Collected data entries:
========
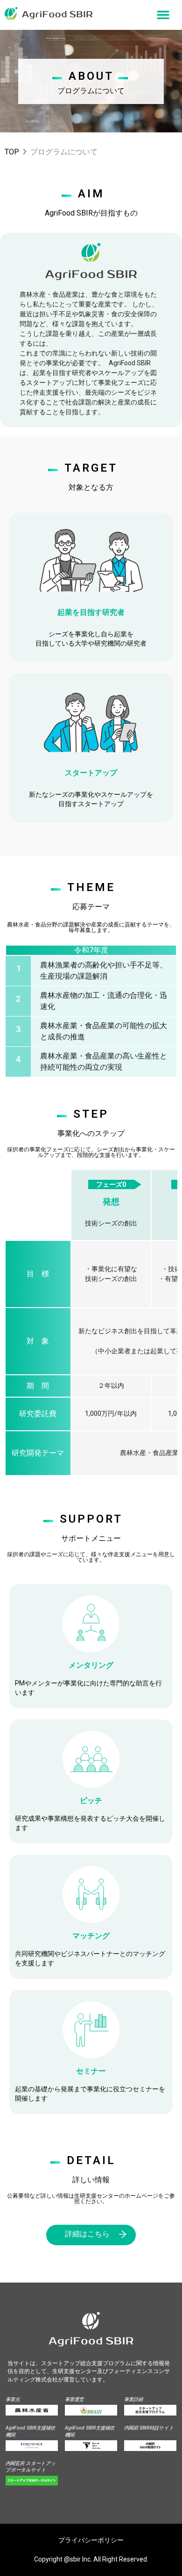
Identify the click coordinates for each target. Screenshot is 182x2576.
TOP (12, 151)
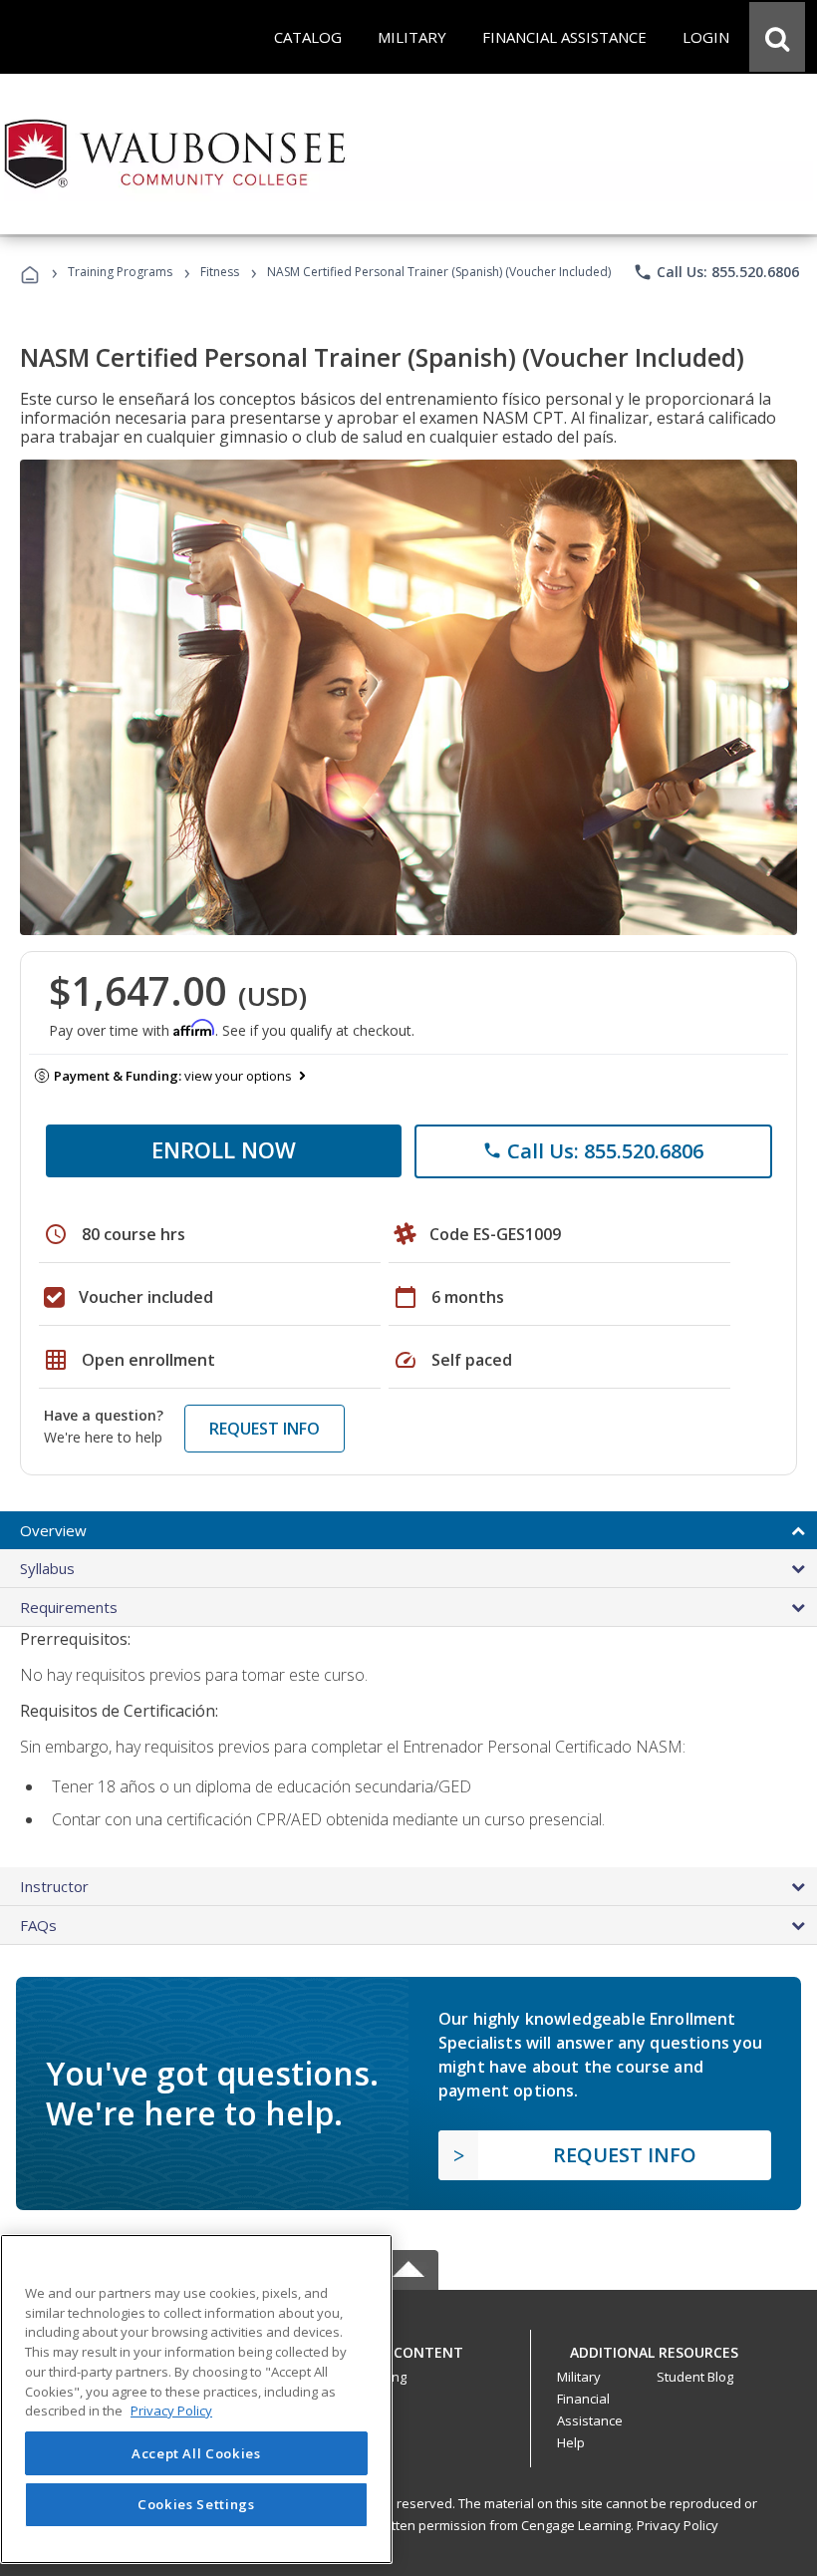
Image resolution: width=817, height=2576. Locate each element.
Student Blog (695, 2377)
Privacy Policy (677, 2525)
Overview (53, 1530)
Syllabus (47, 1568)
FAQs (38, 1925)
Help (571, 2442)
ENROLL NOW (223, 1149)
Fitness (219, 271)
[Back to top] (408, 2347)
========
▸ **Task**
All of the entries, apart from the pictures, must be returned exactly.

▸ **Finished exercise**
Identify the click coordinates for each target. Screenshot is 182x2576.
TOP (12, 151)
Image resolution: width=817, height=2576. Locate each element.
Student Blog (695, 2377)
Privacy Policy (677, 2525)
Overview (53, 1530)
Syllabus (47, 1568)
FAQs (38, 1925)
Help (571, 2442)
ENROLL NOW (223, 1149)
Fitness (219, 271)
[Back to top] (408, 2347)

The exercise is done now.